I’ve always wanted to be able to honestly use this phrase, to have something so important, so vital, that it truly was a matter of life and death. That’s why we watch action movies and read fantasy novels, where people fight with swords and good wins over bad and that means, literally, that some people live and some die.
But then, when my depression feels most acute—when it reaches a sort of fever pitch—and I think these words, “I don’t know if I can bear it”—I miss those humdrum days. When I get to this pinnacle of pain, often without a particular instigating incident, I begin to think it truly is a matter of life and death. Because what are the options if you truly can’t bear it, the pain that crushes you?
I go to the drugstore for anything that might help: vitamin D, vitamin B, vitamin chocolate, and when the clerk asks me how I’m doing I want to say, “I’m trying to stay alive, actually.” My internet slows down, a friend’s child is sick, my cat barfs, my mail contains only junk, and I freak out, I scream or curse, I throw the shiny advertisements down in utter disgust. I think, again, “I don’t know if I can bear it.” Everything, everything becomes a matter of life and death.
And, of course, a matter of complete triviality, because my existence feels so small, so laughably pathetic, that it really couldn’t make a difference to the world whether I lived or died.

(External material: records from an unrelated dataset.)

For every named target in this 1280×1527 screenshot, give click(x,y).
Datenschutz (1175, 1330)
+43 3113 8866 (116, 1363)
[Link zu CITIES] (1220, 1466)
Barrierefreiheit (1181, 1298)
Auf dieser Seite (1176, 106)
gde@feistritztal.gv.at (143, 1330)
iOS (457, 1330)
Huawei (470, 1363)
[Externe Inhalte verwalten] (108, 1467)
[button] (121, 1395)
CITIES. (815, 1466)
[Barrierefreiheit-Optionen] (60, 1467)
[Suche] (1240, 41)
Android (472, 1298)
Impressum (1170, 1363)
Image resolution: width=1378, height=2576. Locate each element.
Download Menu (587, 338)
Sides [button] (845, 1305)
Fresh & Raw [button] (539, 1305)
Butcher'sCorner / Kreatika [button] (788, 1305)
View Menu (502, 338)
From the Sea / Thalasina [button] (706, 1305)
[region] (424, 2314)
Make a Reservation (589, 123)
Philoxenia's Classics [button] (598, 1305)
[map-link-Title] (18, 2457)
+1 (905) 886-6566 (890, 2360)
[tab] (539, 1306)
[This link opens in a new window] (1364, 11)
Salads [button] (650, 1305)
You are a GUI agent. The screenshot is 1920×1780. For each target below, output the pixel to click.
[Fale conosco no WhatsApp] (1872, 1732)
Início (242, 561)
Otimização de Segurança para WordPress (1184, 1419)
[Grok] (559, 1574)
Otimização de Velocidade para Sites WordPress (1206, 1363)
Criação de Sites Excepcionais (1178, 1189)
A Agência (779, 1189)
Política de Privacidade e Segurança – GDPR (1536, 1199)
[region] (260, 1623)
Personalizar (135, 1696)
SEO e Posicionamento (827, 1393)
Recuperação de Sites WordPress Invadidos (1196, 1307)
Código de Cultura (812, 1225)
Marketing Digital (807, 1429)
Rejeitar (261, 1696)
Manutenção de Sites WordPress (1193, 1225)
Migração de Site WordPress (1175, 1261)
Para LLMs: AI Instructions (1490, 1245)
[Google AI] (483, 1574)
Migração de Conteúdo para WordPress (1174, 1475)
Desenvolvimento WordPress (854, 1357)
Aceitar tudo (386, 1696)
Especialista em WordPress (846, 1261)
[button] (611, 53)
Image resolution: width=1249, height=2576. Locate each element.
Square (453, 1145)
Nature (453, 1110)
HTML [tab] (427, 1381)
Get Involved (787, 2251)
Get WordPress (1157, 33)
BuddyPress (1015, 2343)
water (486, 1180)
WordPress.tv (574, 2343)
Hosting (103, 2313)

What keeps me trying, bearing the pain even when it (self-loathing? fear? bottomless grief?) turns my muscles so weak I can barely hold my head up? I’m honestly not sure. Reassurance from loved ones, sometimes. The trusting look of my old deaf dog. Sometimes just the turning back and forth of a phrase—it’s a matter of life and death—from movie cliché to a phrase so true it flashbulbs the dark.
Because the phrase is funny. And it’s deadly serious. It’s about me, and it’s never really about me. Because there are people dying, with no choice at all in the matter. People who have never thought, “I don’t know if I can bear it.” People I wish I could save, including those who did think those very words and decided they could not, actually, bear it.
And I figure, if I want to save them, I should start somewhere. Start here. With my own ridiculous self. Because it is a matter of life and death, my friends. Mine. Yours. Ours. The whole damn world’s. This breath, a matter of life. And the next one. And the next.